- Groulx in uniform of National lacrosse team
- Born: July 10, 1883 Ottawa, Ontario, Canada
- Died: April 20, 1936 (aged 52) Detroit, Michigan, U.S.
- Position: Goaltender
- Played for: Montreal Canadiens
- Playing career: 1906–1910

= Teddy Groulx =

Canadian ice hockey player (1883–1936)

Joseph Edmond Groulx (July 10, 1883 - April 20, 1936) was a Canadian professional ice hockey player and lacrosse player. He played goal in 1910 with the Montreal Canadiens of the National Hockey Association.

==Biography==
Groulx was a native of Ottawa and better known as a lacrosse player in that city. He was a forward with the intermediate French Canadian lacrosse club National (Club de Crosse National) from 1906 to 1908, when he broke his leg. He was a member of the 1905–06 team that was the Intermediate champions of Ottawa. A photo of Groulx with the team is held in the Canadian National Archives.

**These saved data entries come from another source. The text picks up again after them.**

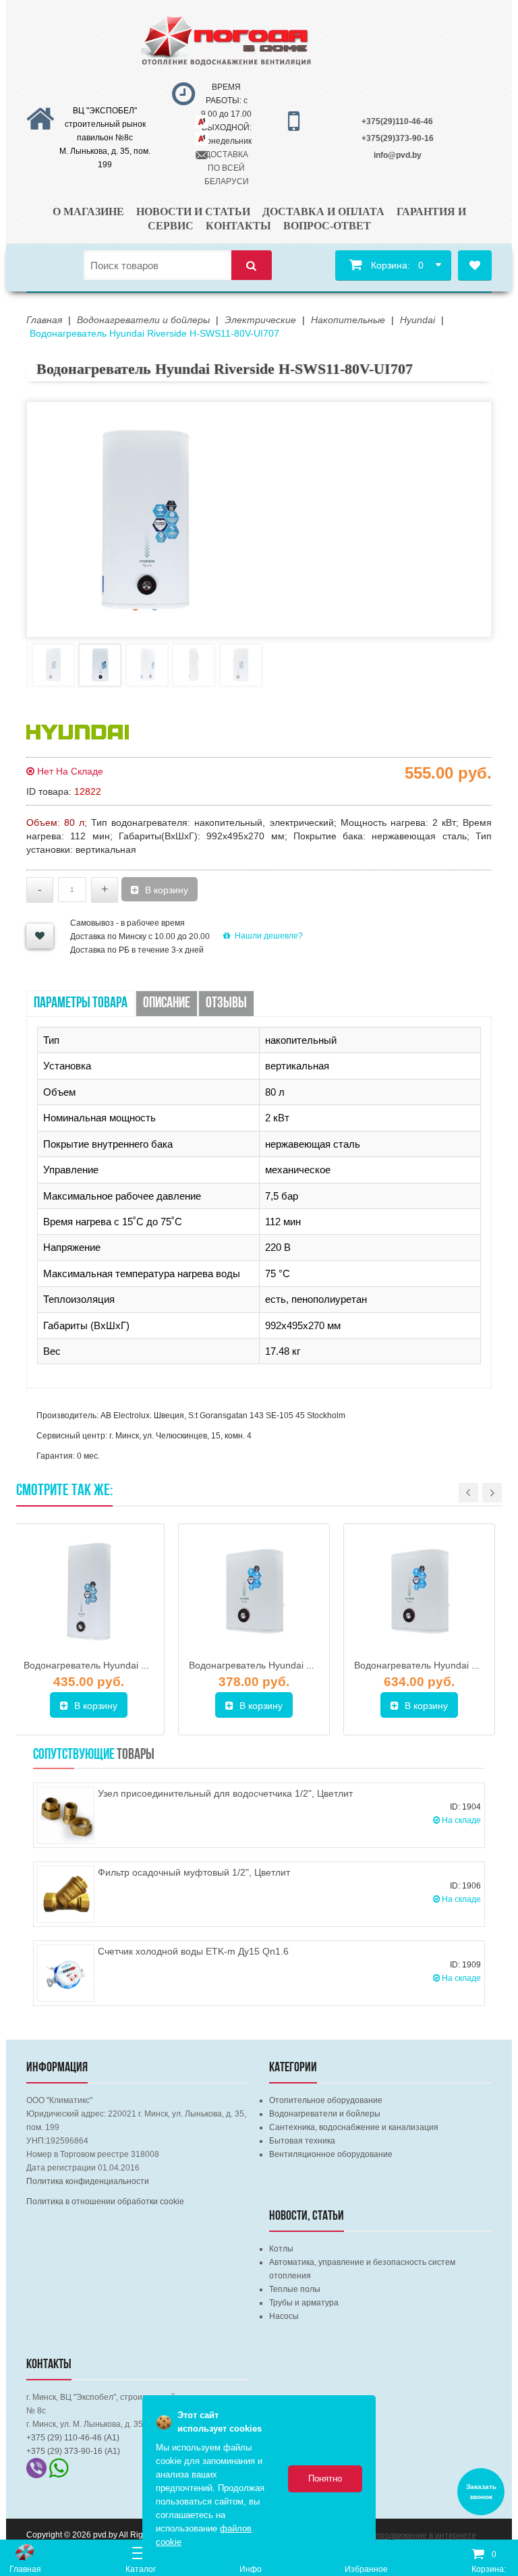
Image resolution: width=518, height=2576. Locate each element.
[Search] (251, 265)
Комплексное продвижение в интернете (399, 2535)
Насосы (284, 2316)
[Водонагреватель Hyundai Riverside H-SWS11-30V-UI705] (254, 1593)
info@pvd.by (398, 155)
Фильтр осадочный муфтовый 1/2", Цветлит (194, 1872)
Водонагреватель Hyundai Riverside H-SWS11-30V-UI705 (313, 1665)
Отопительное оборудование (325, 2100)
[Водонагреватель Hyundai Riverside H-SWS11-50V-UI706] (89, 1593)
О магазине (88, 211)
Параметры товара (80, 1003)
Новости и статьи (193, 211)
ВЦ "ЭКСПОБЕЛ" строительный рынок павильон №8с (105, 124)
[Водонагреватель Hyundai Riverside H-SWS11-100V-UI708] (419, 1593)
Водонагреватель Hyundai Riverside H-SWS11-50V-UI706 (148, 1665)
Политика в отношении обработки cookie (105, 2201)
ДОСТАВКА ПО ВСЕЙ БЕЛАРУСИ (226, 168)
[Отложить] (39, 936)
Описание (166, 1003)
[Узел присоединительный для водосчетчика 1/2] (65, 1815)
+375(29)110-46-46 (397, 121)
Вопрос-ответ (327, 225)
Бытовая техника (302, 2141)
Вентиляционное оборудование (331, 2154)
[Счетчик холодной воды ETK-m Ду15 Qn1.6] (65, 1973)
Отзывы (226, 1003)
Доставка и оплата (323, 211)
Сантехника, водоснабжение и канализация (353, 2127)
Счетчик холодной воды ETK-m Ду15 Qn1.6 (193, 1951)
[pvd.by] (25, 2551)
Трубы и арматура (304, 2302)
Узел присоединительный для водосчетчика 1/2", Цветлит (225, 1793)
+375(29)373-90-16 (398, 138)
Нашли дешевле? (269, 936)
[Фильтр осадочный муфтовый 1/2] (65, 1894)
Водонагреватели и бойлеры (324, 2114)
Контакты (238, 225)
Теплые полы (294, 2289)
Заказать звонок (481, 2491)
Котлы (281, 2248)
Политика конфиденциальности (87, 2181)
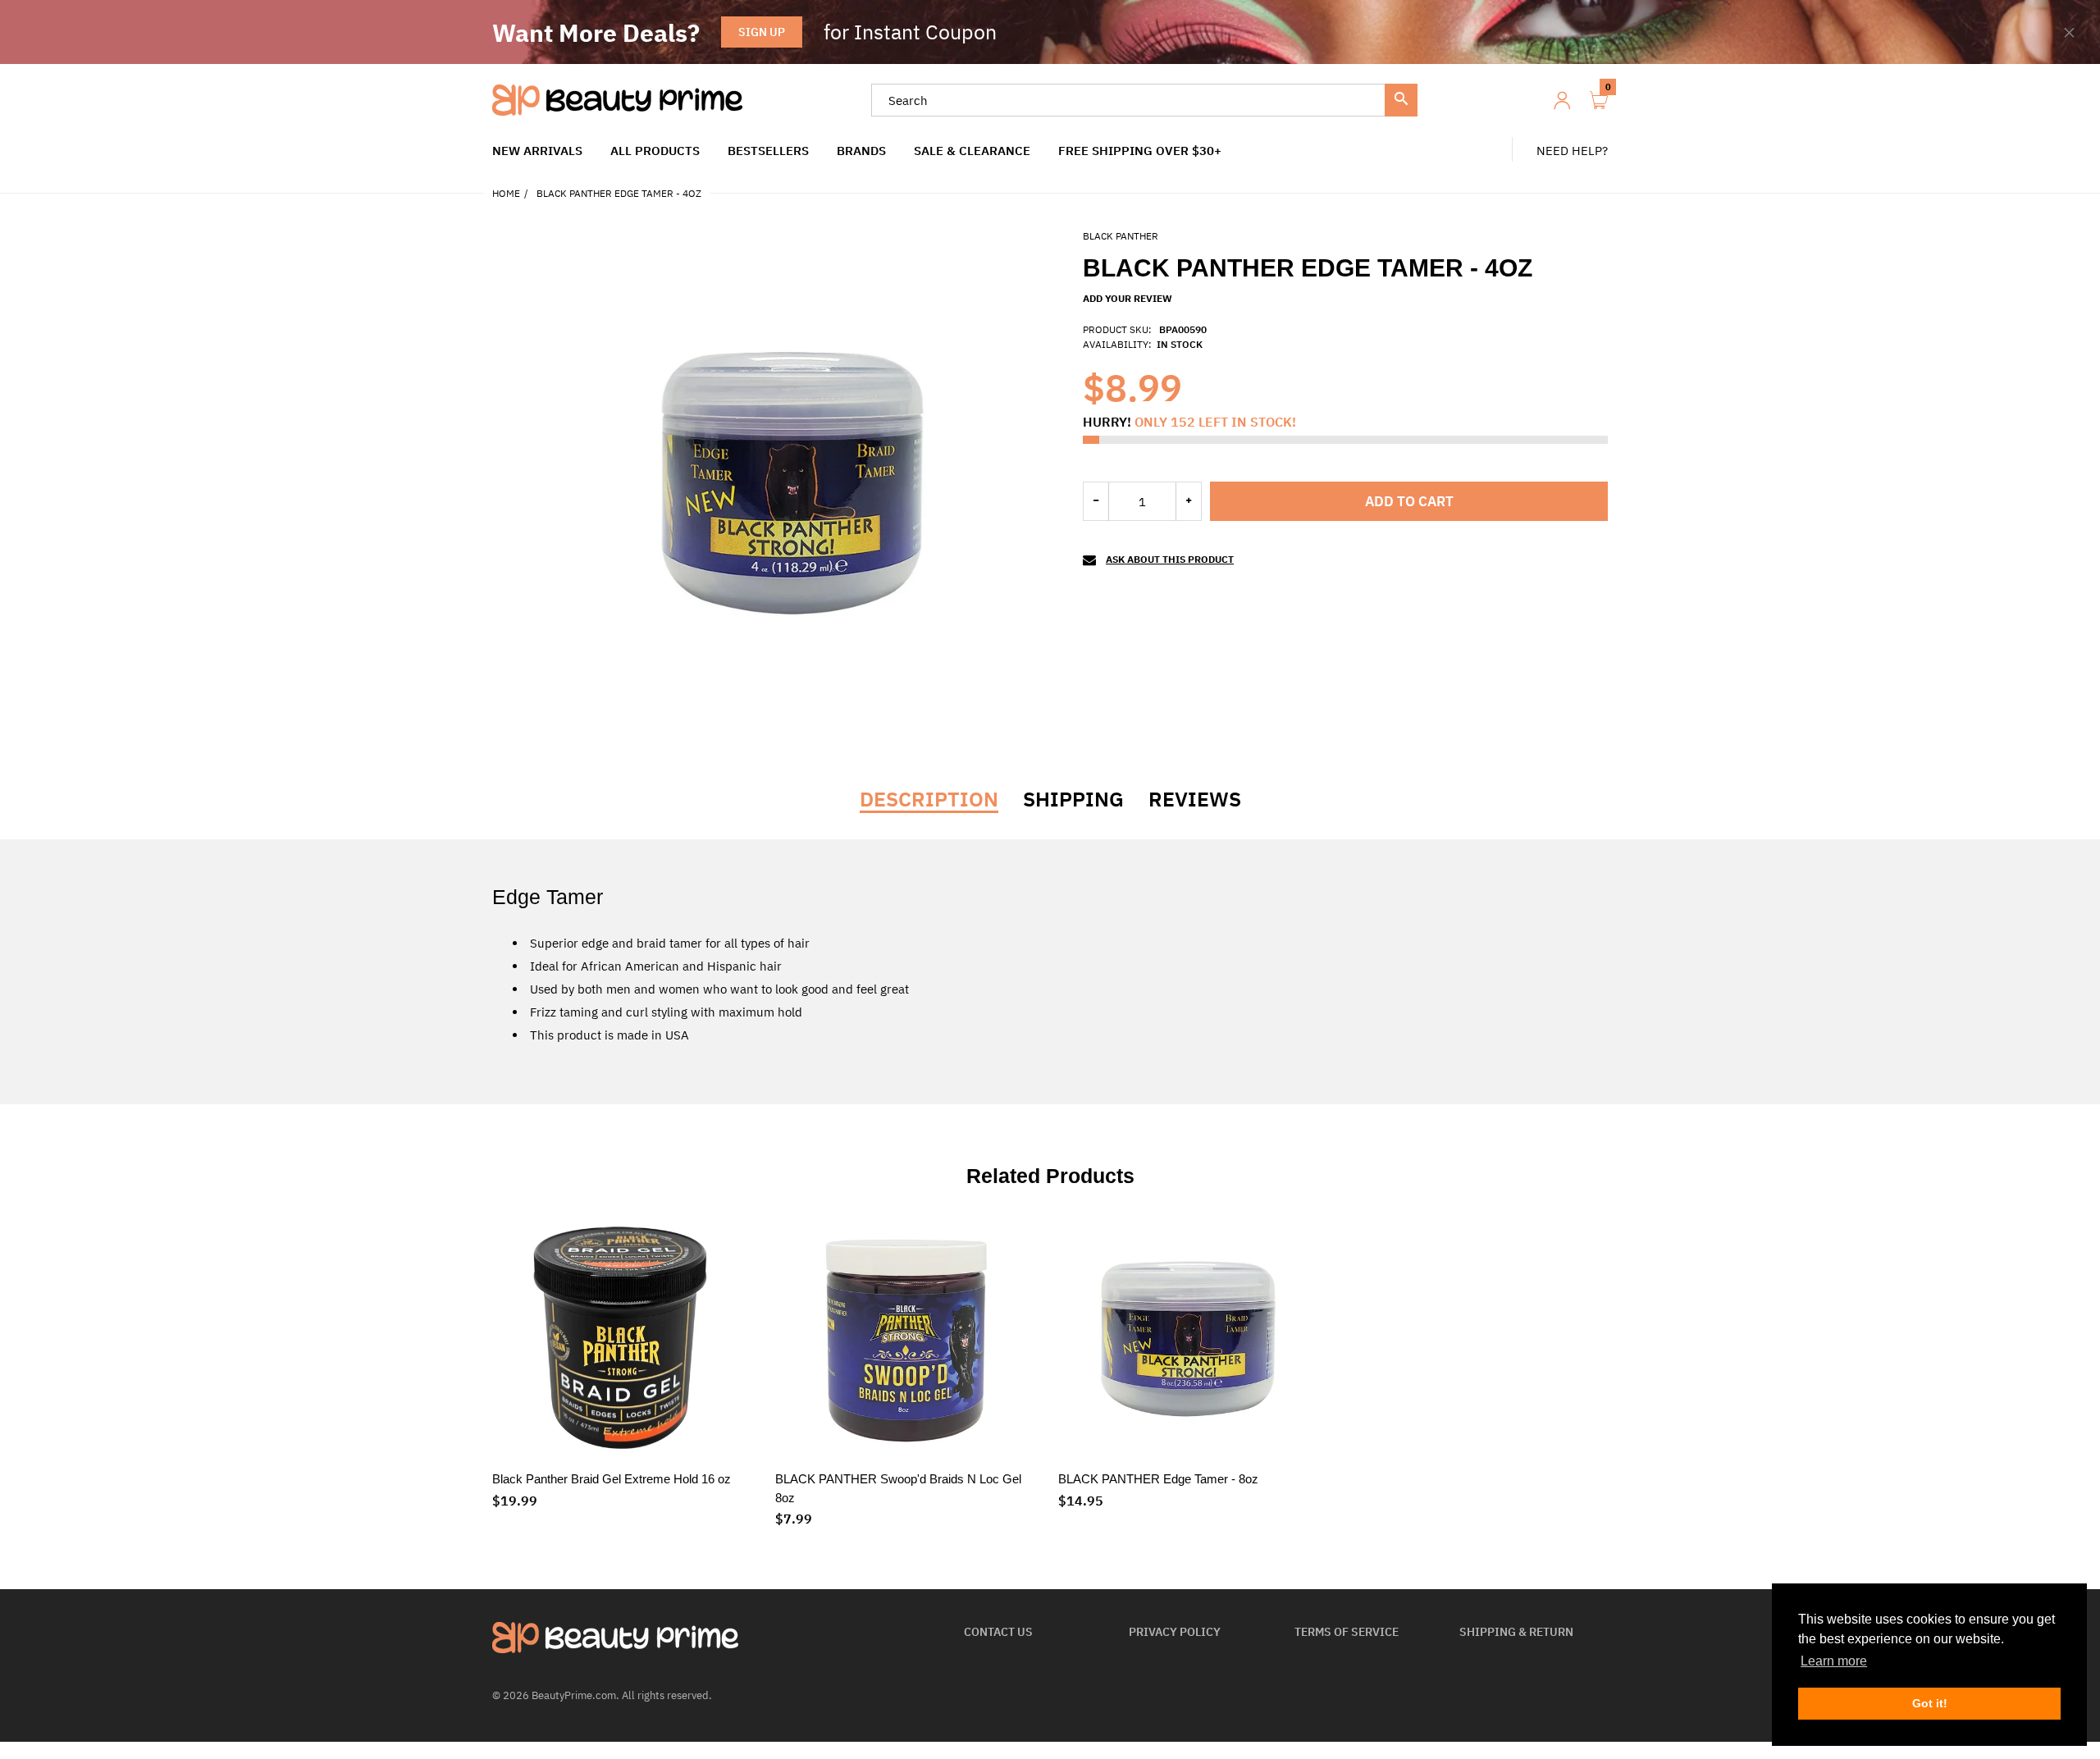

Groulx's teammates on the 1908 team included the future manager of the Montreal Canadiens hockey team, Joseph Cattarinich, and its early star player Didier Pitre. Cattarinich played goal in the newly formed hockey team's first game in January 1910. Teddy Groulx replaced him in goal for the rest of the 1910 season. In May 1910, Groulx joined the Ottawa Capitals lacrosse team as a forward.